Throughout the menu Ha and Nguyen employ that same thought process on established Vietnamese dishes. An entrée of whole smoked beef rib is served with pan-fried rice noodles and vegetables like shiitake mushrooms, carrots, and Chinese broccoli. For a bo luc lac (shaking beef) entrée, the kitchen uses R-C Ranch wagyu chuck eye. Starters include a charcuterie and cheese plate with black-garlic-infused chicken pâté and a take on Laughing Cow cheese, using goat cheese and hot sate honey. For another starter, Ha and Nguyen combined their mothers' egg roll recipes—there's pork, shrimp, and crab stuffed inside each perfectly rolled bite.

It's egg rolls that actually put these two chefs together. Nguyen introduced himself to Ha and Suh about a month after The Blind Goat opened, quickly offering to show up the next day to help them prep the restaurant.

"I'm like, 'I'm not gonna ask you to do that, it's crazy.' So I said, 'Don't worry about it,'" says Ha. But at 7:30 a.m. the next day, Nguyen was at Bravery Chef Hall helping them finish egg rolls. He came back the next day, which led to the couple taking Nguyen out to dinner and started conversations about what Vietnamese food could look like in Houston today. Not long after that, the chefs decided to team up, and once the former Decatur space opened up, they decided to jump together and make Xin Chào happen.

Xin Chào is accepting reservations for its socially distanced dining room designed by Hung Cao, which employs warm wood tones, and showcases both a mural by artist Caroline Truong and paintings collected over the years by Ha's father. A sliding glass panel (part of the old Decatur setup) opens to a semi-private dining space. The patio is open, too, and is taking walkup traffic. 

The restaurant also has a full bar program, created by general manager Christopher Nguyen with the help of beverage consultant Linda Salinas. Classics are tweaked in cocktails like the MoVIETo (mojito with lemongrass and Thai basil) and the Saigon Old Fashioned (tamarind and black walnut bitters with Maker's Mark), and patio dwellers will be happy to see a couple of frozen drinks on the menu as well.

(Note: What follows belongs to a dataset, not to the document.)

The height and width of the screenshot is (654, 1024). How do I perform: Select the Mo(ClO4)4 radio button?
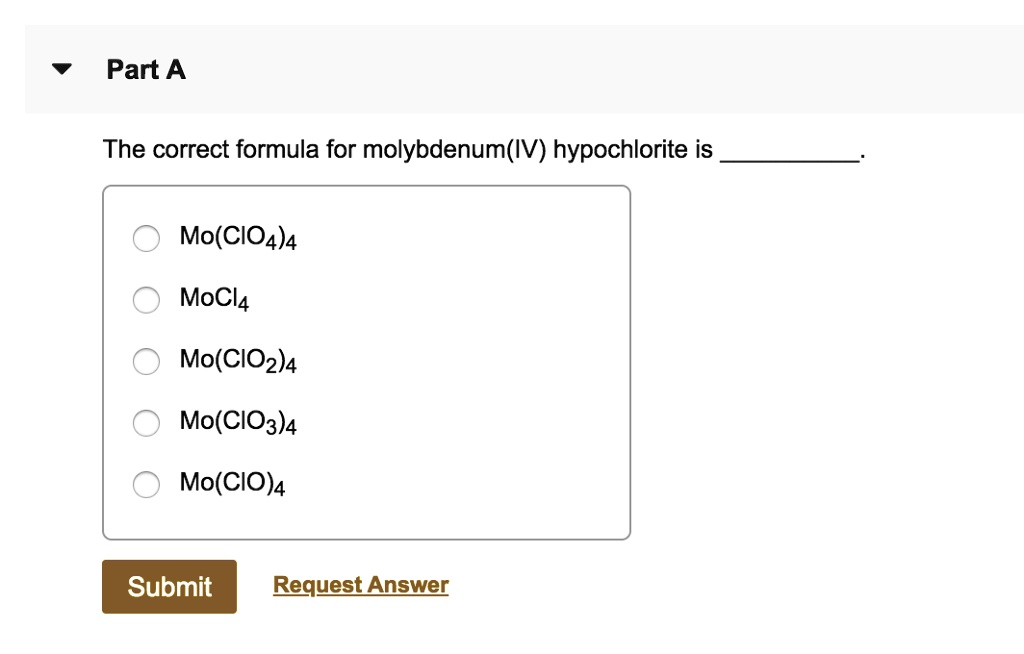pyautogui.click(x=146, y=239)
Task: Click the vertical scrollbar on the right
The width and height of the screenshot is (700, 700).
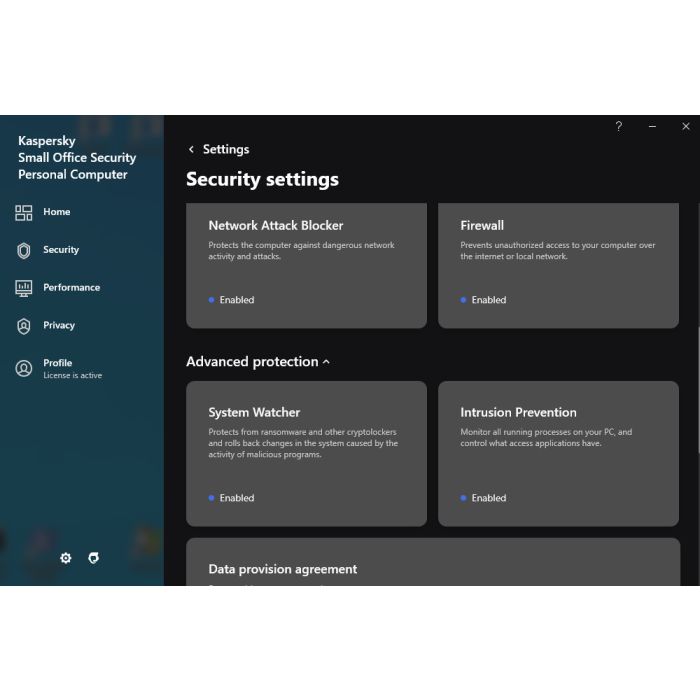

For now, Nguyen is leading the kitchen as Ha oversees operations and acts as the public face of the restaurant. It's a setup that works since Ha, whose neurological condition—neuromyelitis optica, which has left her legally blind—has compromised her immune system, has been keeping away from busy spaces like restaurant kitchens since the beginning of the Covid-19 pandemic.

"I do miss it. I want to be back there, but at the same time, he's doing a great job with the back of the house," says Ha. "I let Tony do his thing, and we'll make some tweaks on the fly." 

Ha says don't be surprised to see the team bring Nguyen's crawfish boil skills to the restaurant, maybe on Monday nights. That's down the road; for now, brunch and lunch are soon to come.